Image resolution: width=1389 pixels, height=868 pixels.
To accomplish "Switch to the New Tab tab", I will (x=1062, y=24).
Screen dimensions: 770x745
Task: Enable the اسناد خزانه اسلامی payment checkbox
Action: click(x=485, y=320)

======

Each entry above should be retyped exactly, with nothing missed.

Image resolution: width=1389 pixels, height=868 pixels.
To accomplish "Switch to the New Tab tab", I will (x=1062, y=24).
Screen dimensions: 770x745
Task: Enable the اسناد خزانه اسلامی payment checkbox
Action: click(x=485, y=320)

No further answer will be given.